The extended release of the year’s snowpack, which provides most of the Gunnison Basin’s water for the year, will be a boon to ranchers and farmers who need water for irrigation when it’s in the shortest supply. It also saves the UGRWCD from releasing stored water from Blue Mesa Reservoir and the Aspinall Unit to satisfy downstream water demands.
The UGRWCD bought 4,500 acre-feet of water earlier this year as part of an agreement with the Uncompahgre Valley Water Users Association. According to the agreement, the purchased water could be released downstream to avoid a call on upstream junior water uses that would have affected many Gunnison Valley users.
 Kugel says the snow that fell in the first three weeks of April did a lot to delay the release of the stored water—a delay that will have its biggest benefit in June, when water storage slows down and the threat of a call on water returns. “We were looking at a bigger deficit for April and the rain and snow has offset the need for more storage,” he says.
Taking a long time to melt isn’t going to change the amount of water in the snowpack, however, and right now the amount of moisture on the ground in the Gunnison Basin is abysmal. Water content in the snow at Crested Butte Mountain Resort as of May 1 was just 39 percent of average for the year. In the Slate River valley, the snow’s water content was 36 percent of average.
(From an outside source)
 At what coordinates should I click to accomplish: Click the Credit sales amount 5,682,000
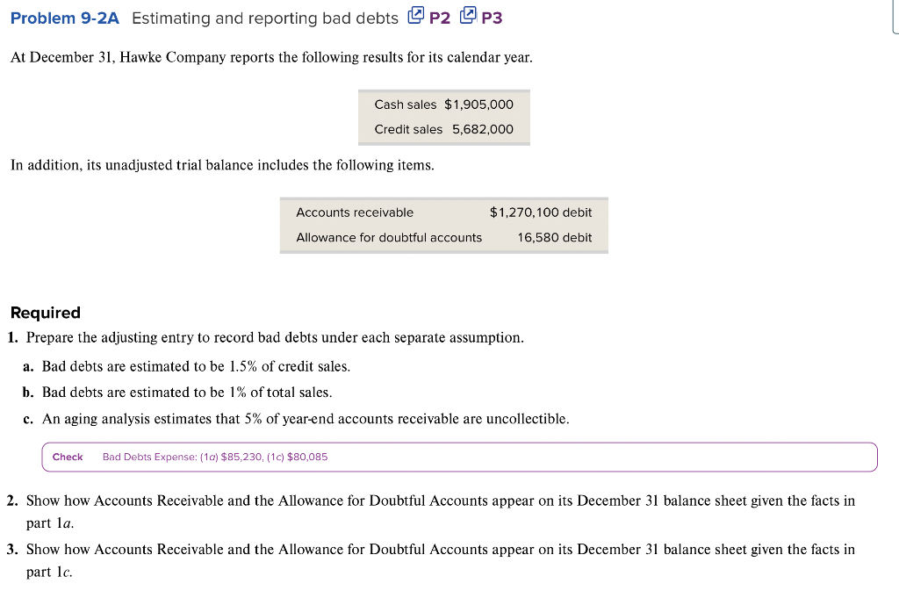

Readings from the Schofield Pass SNOTEL site showed a little more water, with 66 percent of average. On Mt. Emmons, water content was 68 percent of average.
With so little water waiting in the mountains, Kugel said, it would take at least one above-average winter to refill the reservoirs in the Aspinall Unit.
Fortunately, the low water level in the Aspinall Unit isn’t having a negative effect on hydroelectric power production at the dams.
According to Curecanti Field Division manager Ted Dunn, low water in the reservoir is always a concern, but not for reasons of power generation. His concerns are mostly the same as everybody else’s when it comes to water. The Bureau of Reclamation’s job in the Aspinall Unit is producing as much power as they’re asked to produce and that’s not a problem right now.
The penstock, or pipe feeding water to the generator, is well under the surface of the water, Dunn says, and the reservoirs would have to be much lower before operations were impacted.
More than the flow of water, the bigger concern for Dunn is the dreaded ‘sequester’ that has led to a stop in the flow of cash at the Interior Department and a hiring freeze that has left four maintenance positions open at Curecanti.
“It’s just a busy season,” Dunn says.